Stored records:
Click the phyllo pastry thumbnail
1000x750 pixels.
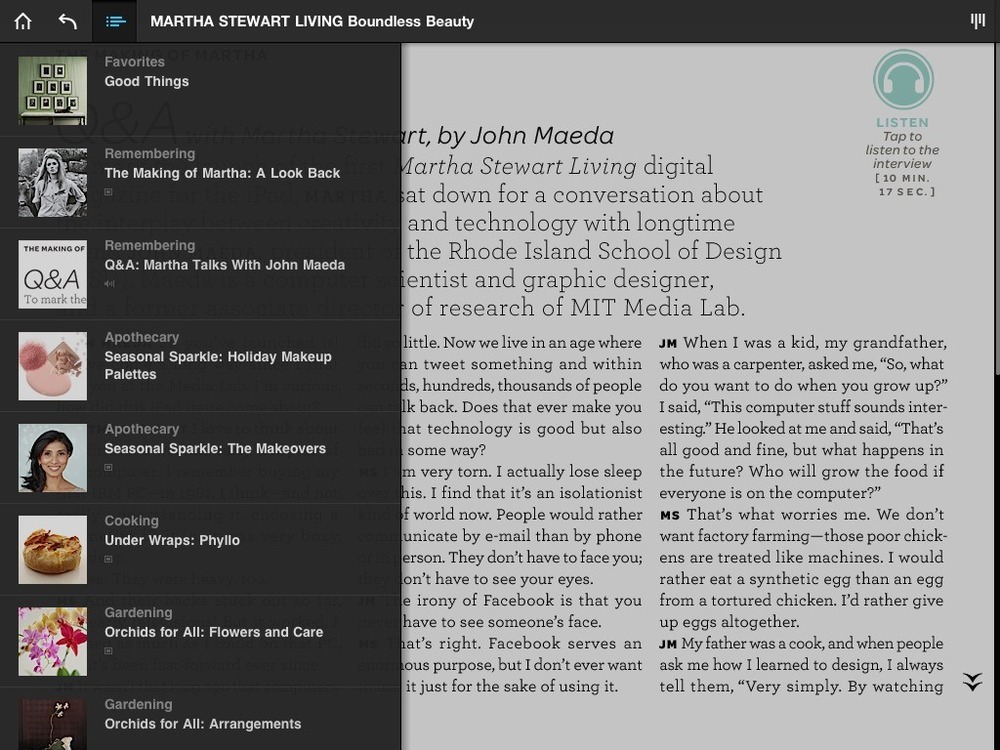click(53, 550)
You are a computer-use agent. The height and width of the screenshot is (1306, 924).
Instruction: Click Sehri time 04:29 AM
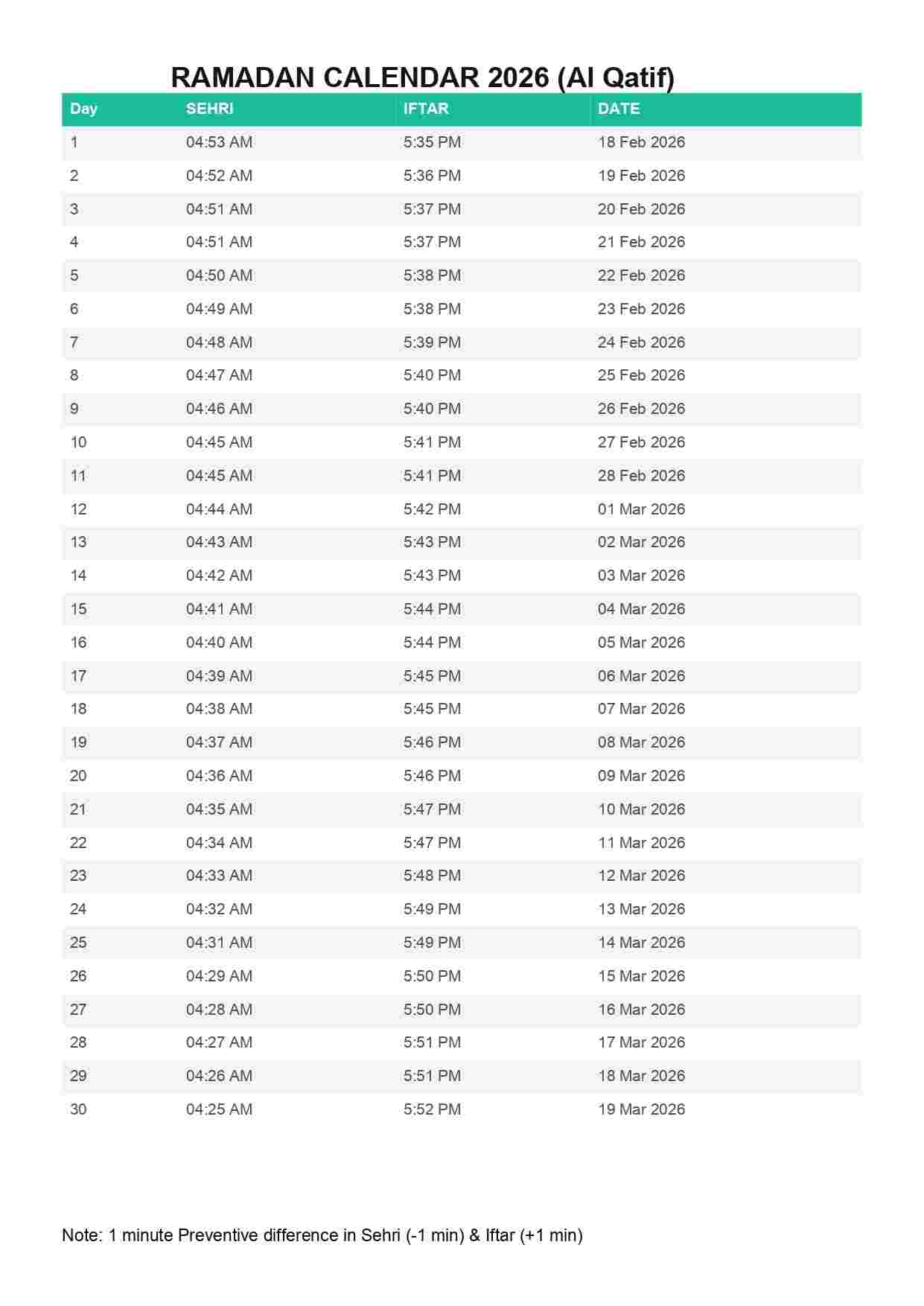[x=219, y=976]
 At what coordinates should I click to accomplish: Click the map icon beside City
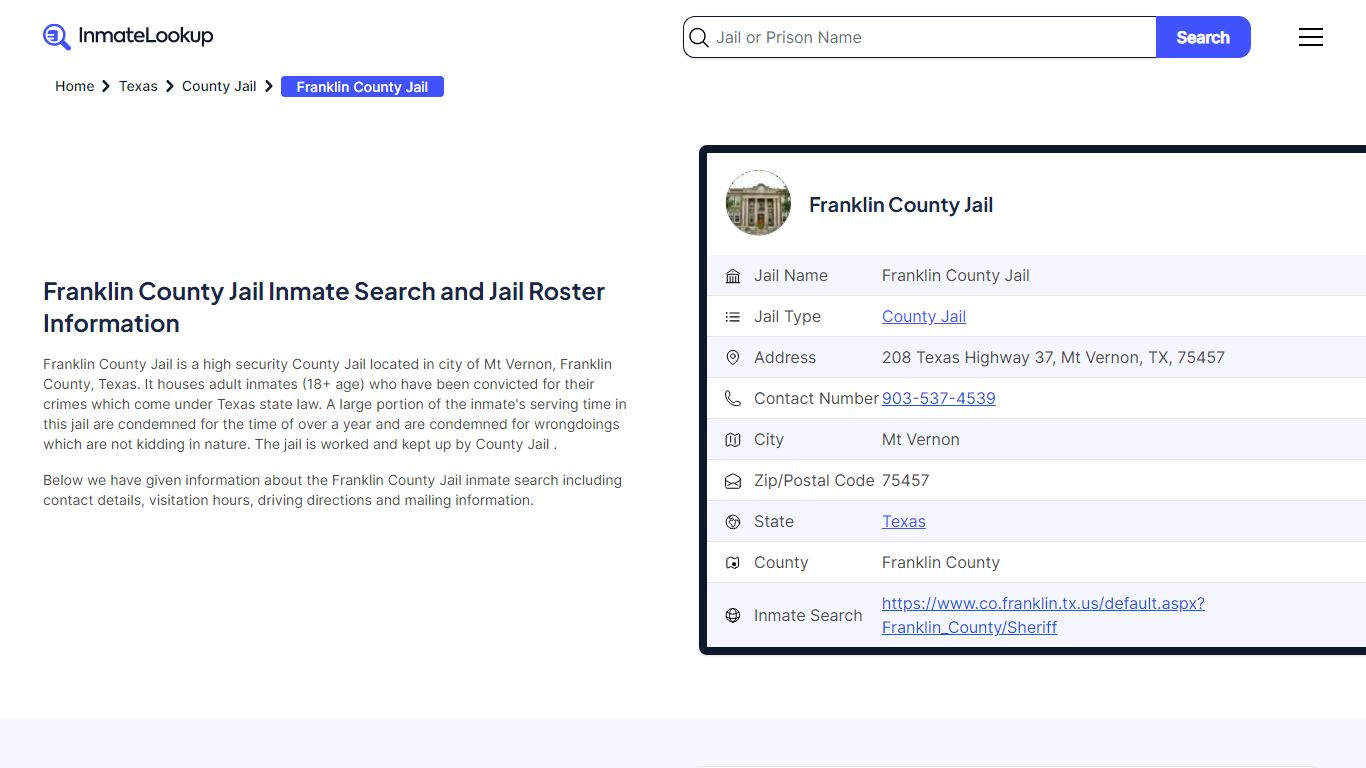[733, 440]
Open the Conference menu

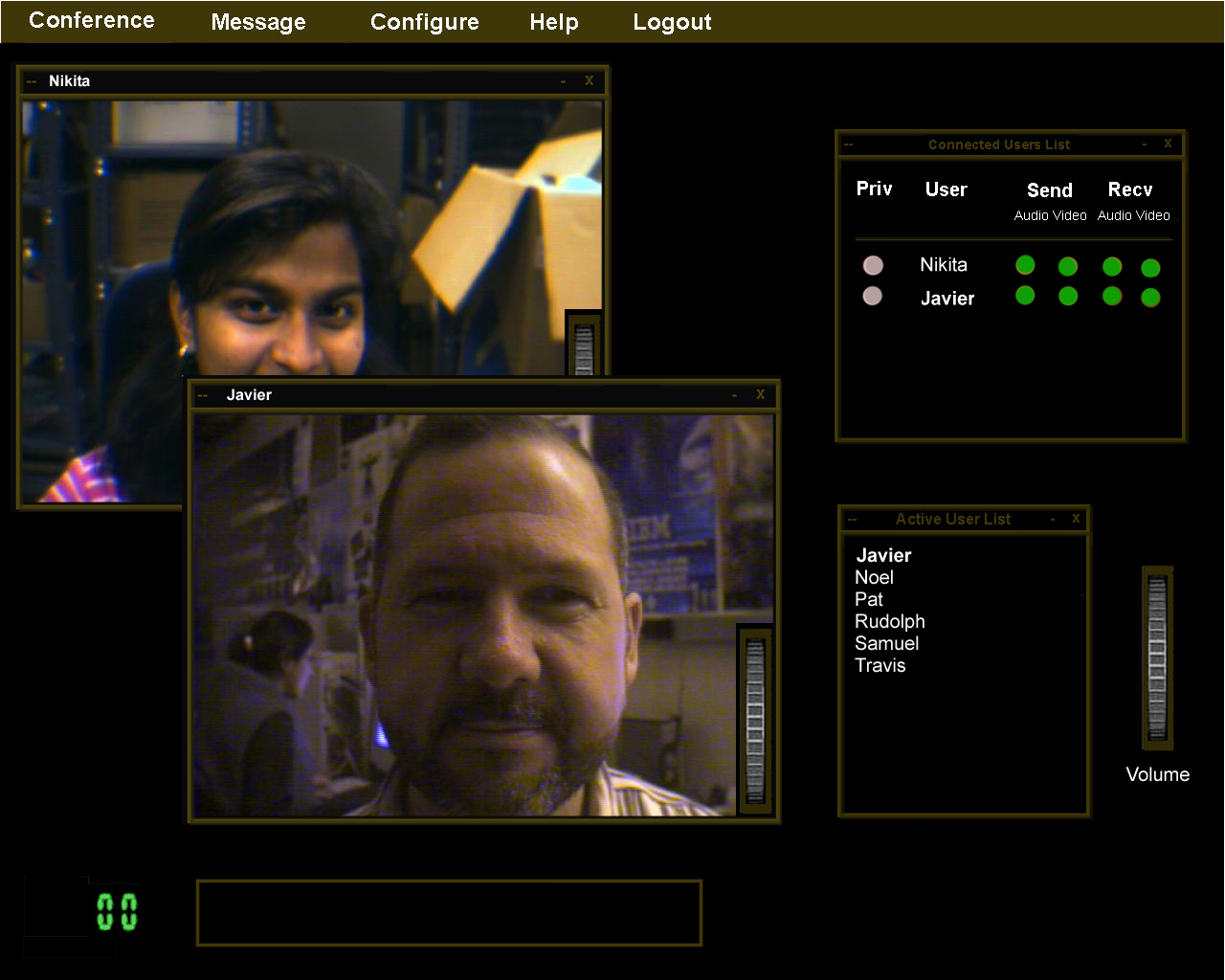pyautogui.click(x=92, y=21)
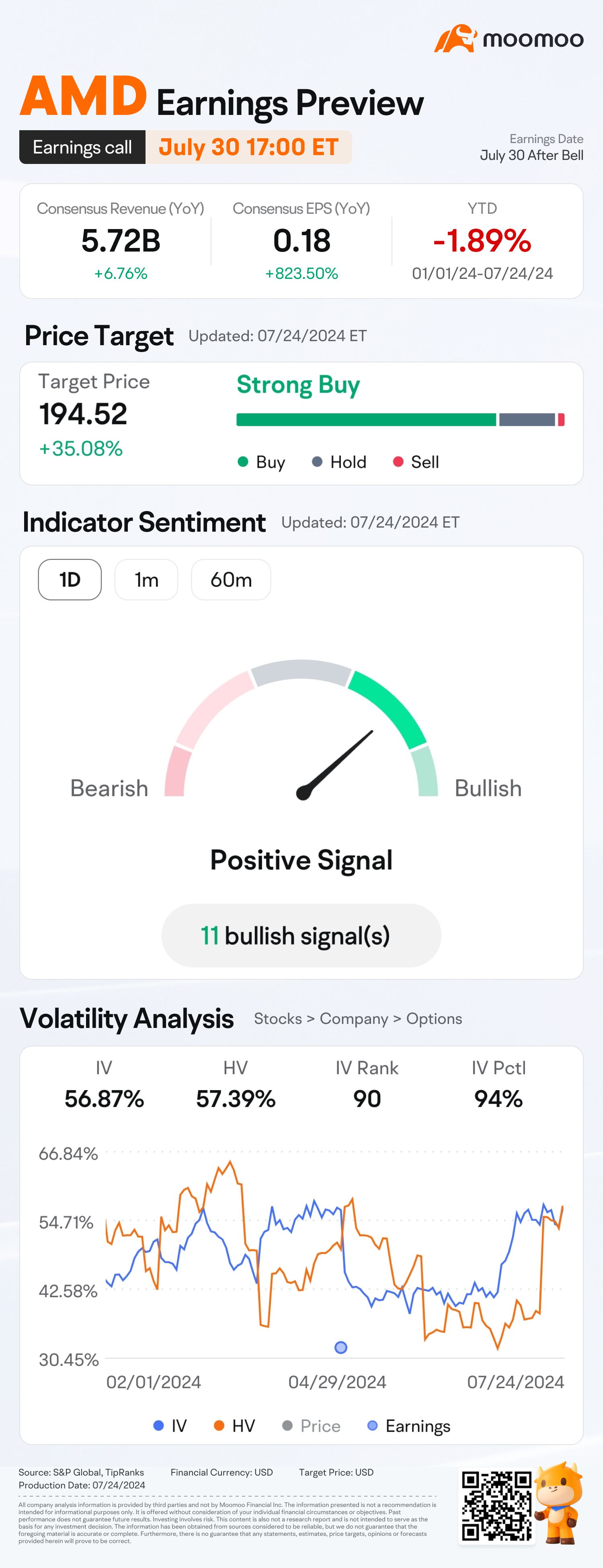The height and width of the screenshot is (1568, 603).
Task: Select the 1D timeframe tab
Action: pyautogui.click(x=70, y=579)
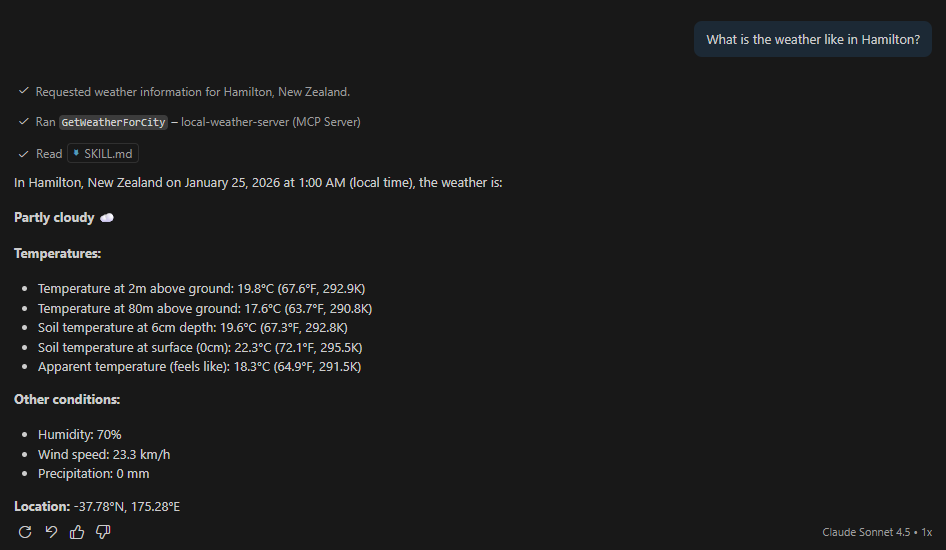Click the GetWeatherForCity tool name

point(113,122)
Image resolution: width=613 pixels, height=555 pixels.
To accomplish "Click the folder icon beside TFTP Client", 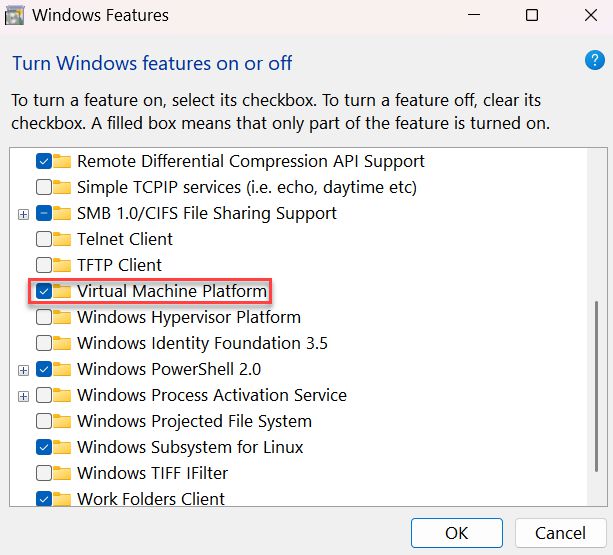I will (x=63, y=265).
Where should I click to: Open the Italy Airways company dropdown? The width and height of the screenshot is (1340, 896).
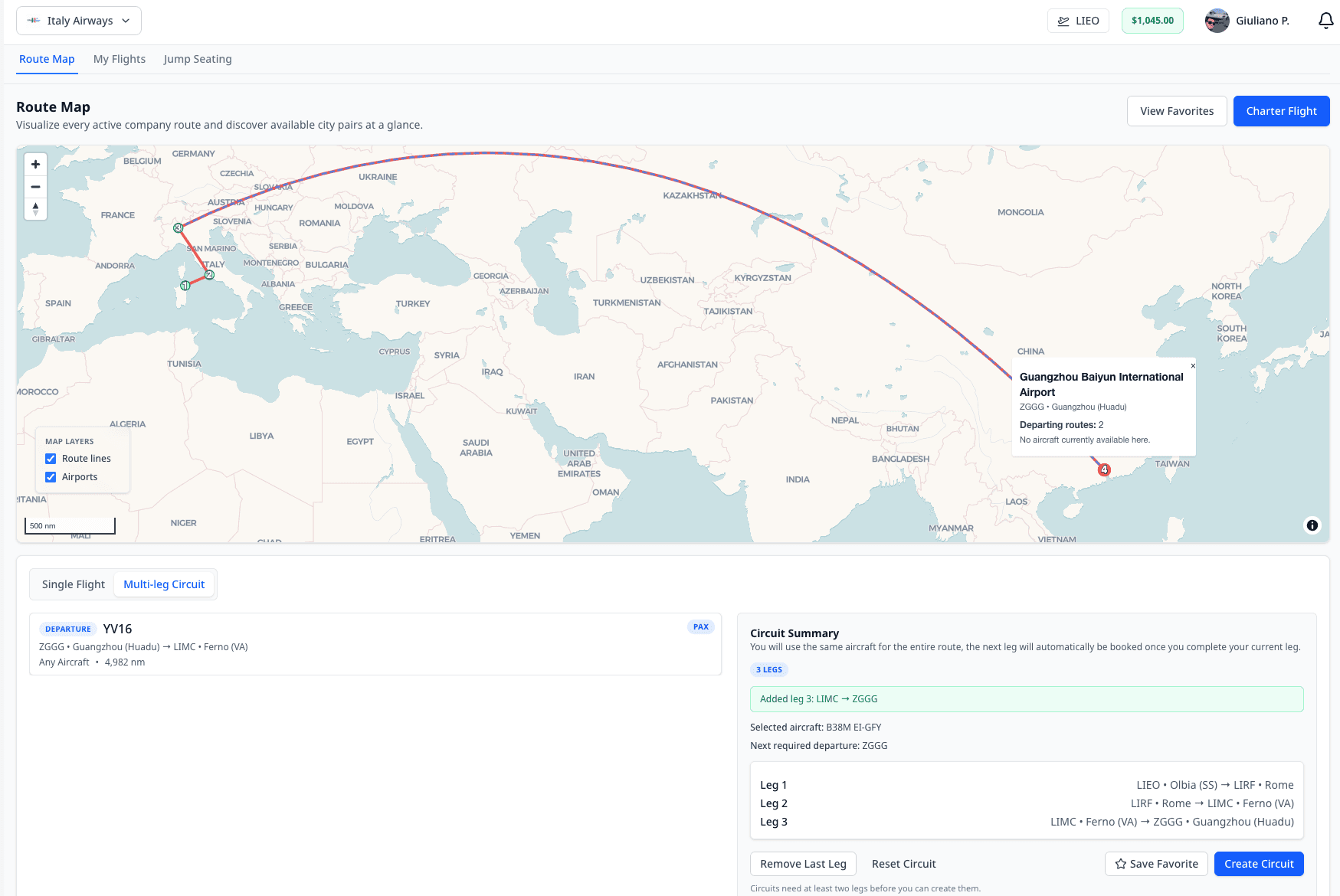[79, 21]
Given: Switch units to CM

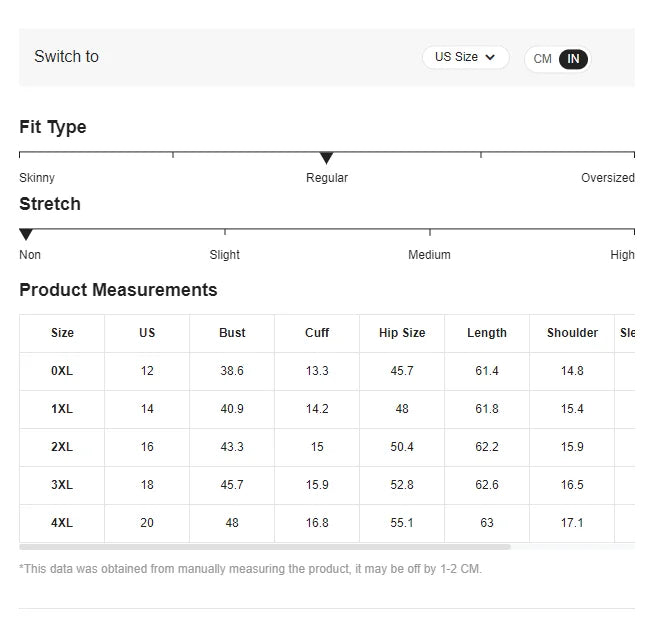Looking at the screenshot, I should (x=542, y=59).
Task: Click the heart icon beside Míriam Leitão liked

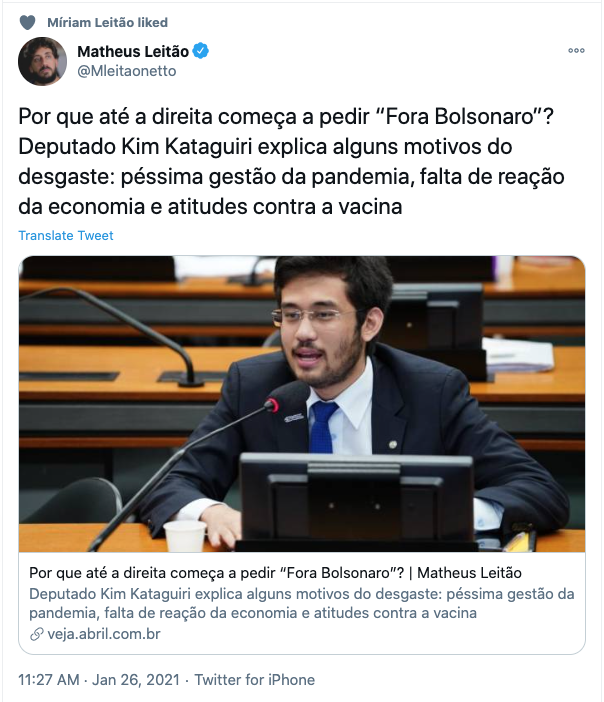Action: pos(27,22)
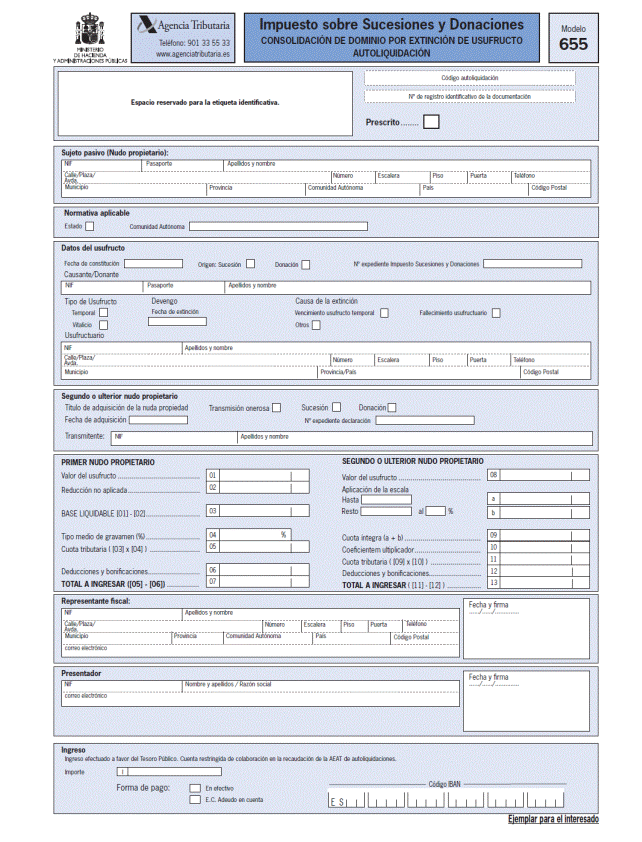Click the Fecha de constitución field
This screenshot has height=842, width=642.
tap(153, 264)
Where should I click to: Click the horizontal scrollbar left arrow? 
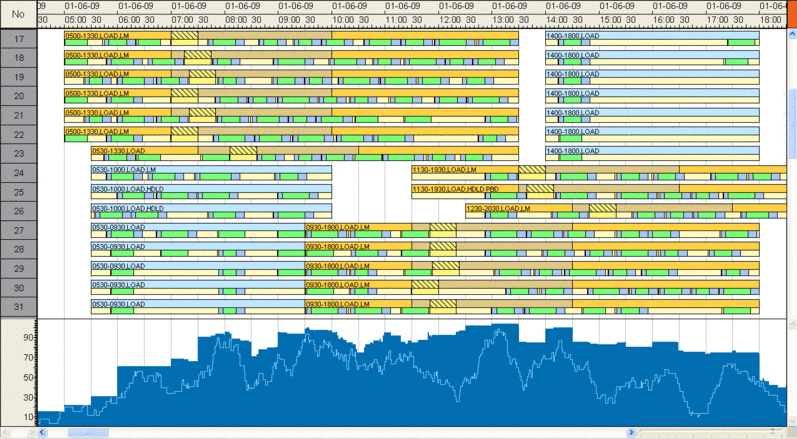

#### DIRECTIONS:
Give back exactly the lines from the one that contains "Where should I click to: Open" to the final line of the data above, both included, with all pictures removed.

#### RESULT BELOW:
Where should I click to: Open the Italy Airways company dropdown? The width and height of the screenshot is (1340, 896).
[79, 21]
Given: Switch units to CM

Looking at the screenshot, I should (x=542, y=59).
Task: Click the heart icon beside Míriam Leitão liked

Action: pos(27,22)
Click the Fecha de constitución field
This screenshot has height=842, width=642.
tap(153, 264)
Where should I click to: Click the horizontal scrollbar left arrow? 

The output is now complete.